DATA IN THIS EXERCISE –
↓

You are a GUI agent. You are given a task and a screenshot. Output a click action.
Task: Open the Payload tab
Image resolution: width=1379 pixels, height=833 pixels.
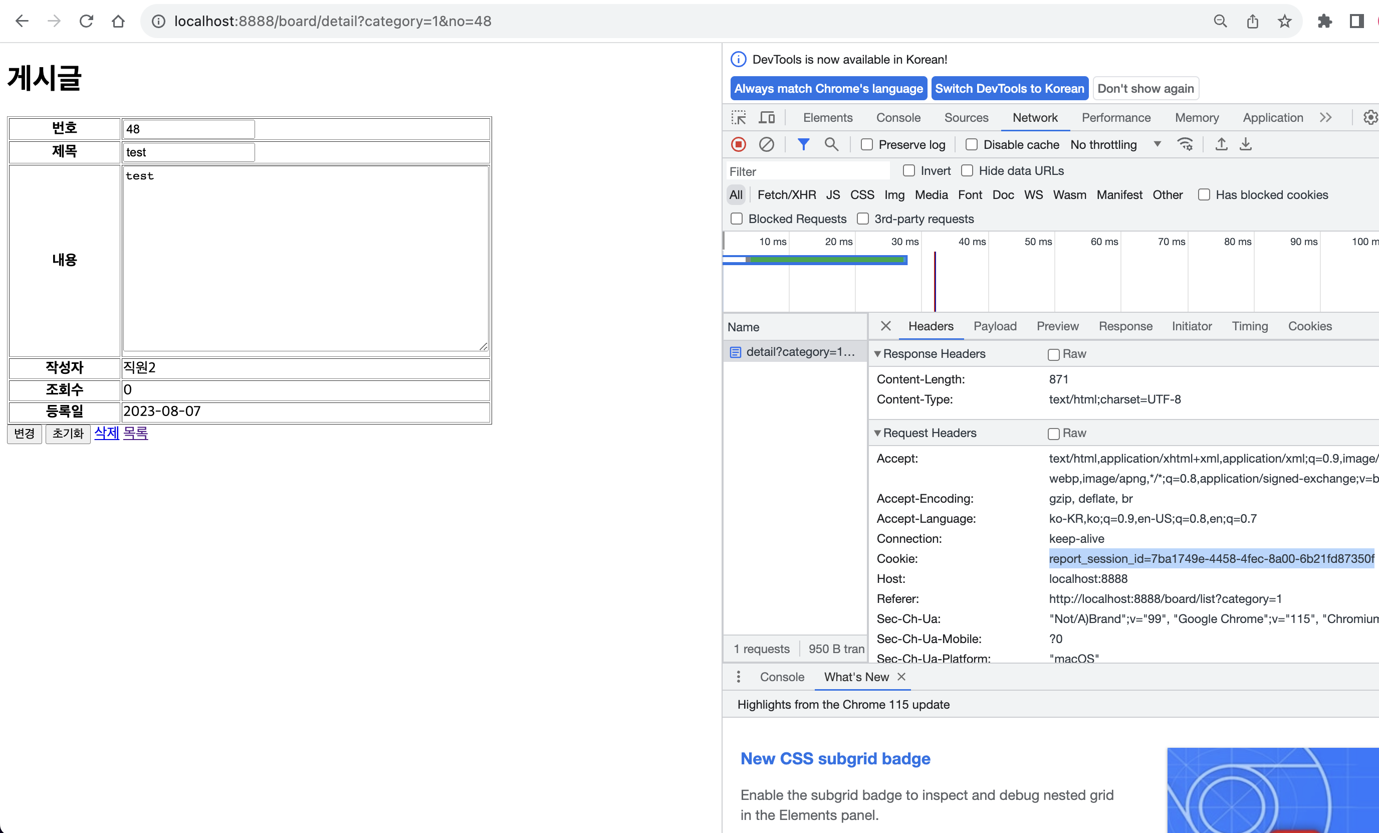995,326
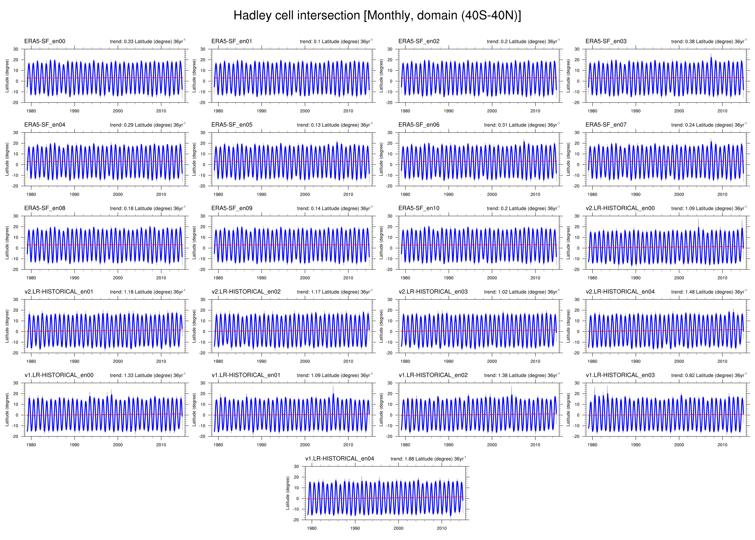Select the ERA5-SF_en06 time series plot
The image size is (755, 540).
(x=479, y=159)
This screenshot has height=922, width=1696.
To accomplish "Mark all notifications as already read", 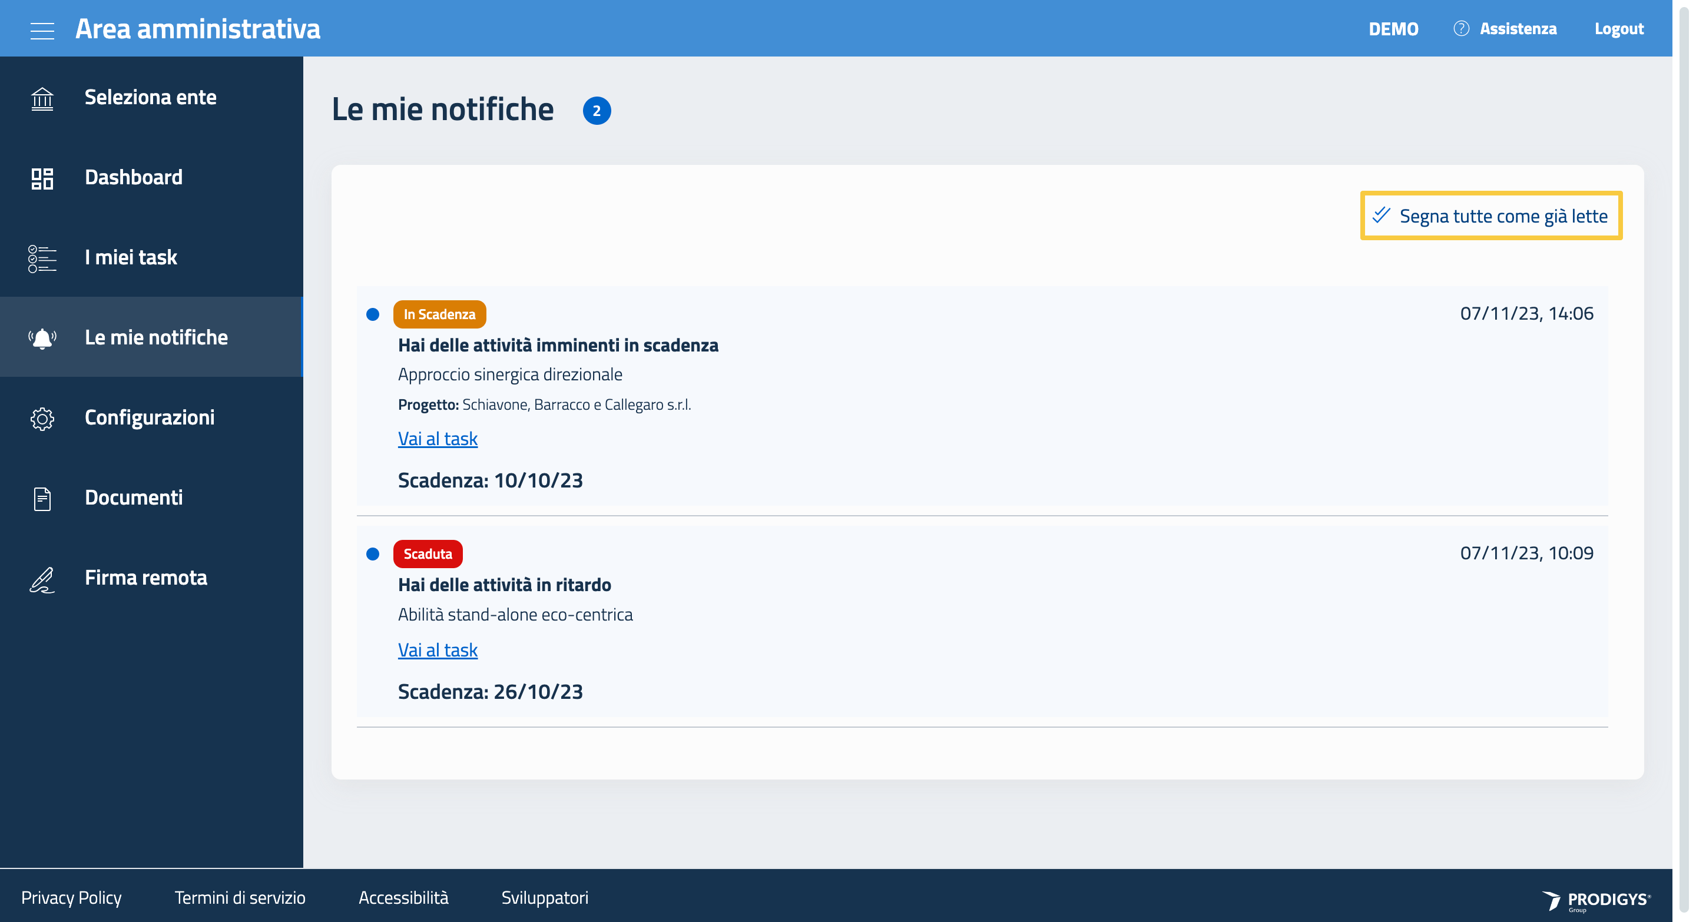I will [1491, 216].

↑
↓

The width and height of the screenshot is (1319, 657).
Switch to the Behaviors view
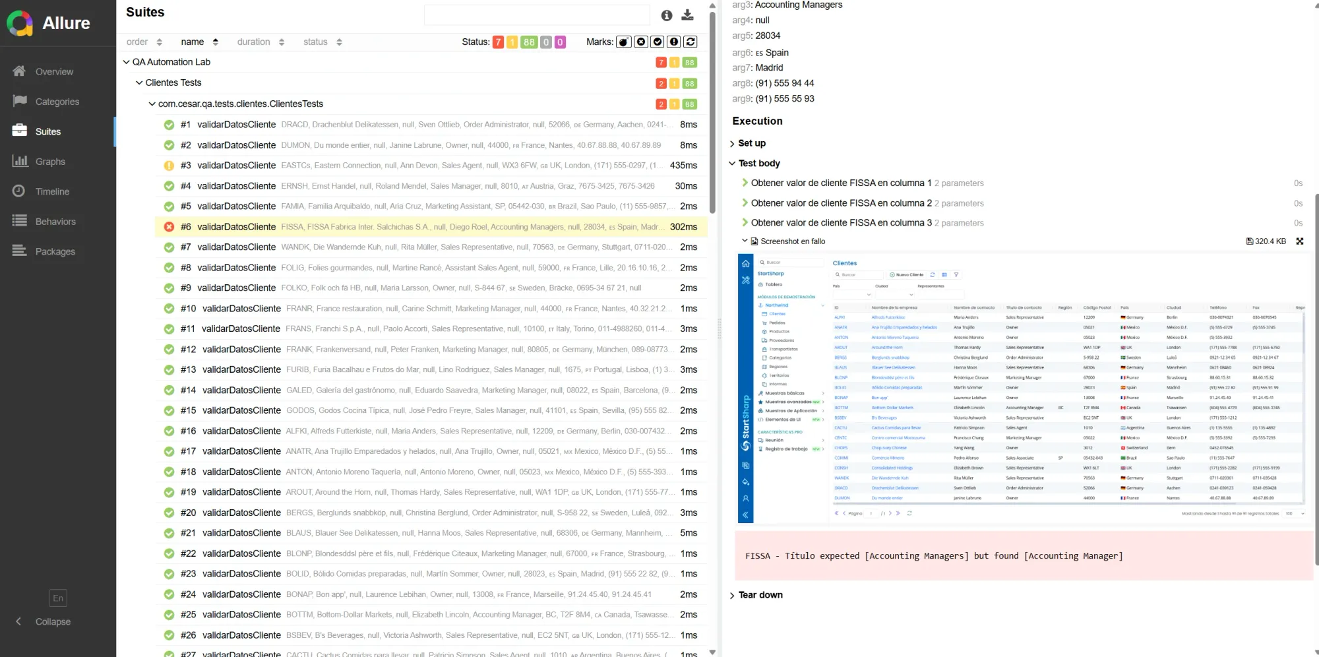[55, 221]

↑

WHAT YOU HAVE TO DO –
Where a line of the entries contains the word "screenshot", copy that line.

OUTPUT OF THE TASK –
You are a GUI agent. You are given a task and a screenshot. Output a click action.
This screenshot has height=922, width=1696.
The width and height of the screenshot is (1319, 657).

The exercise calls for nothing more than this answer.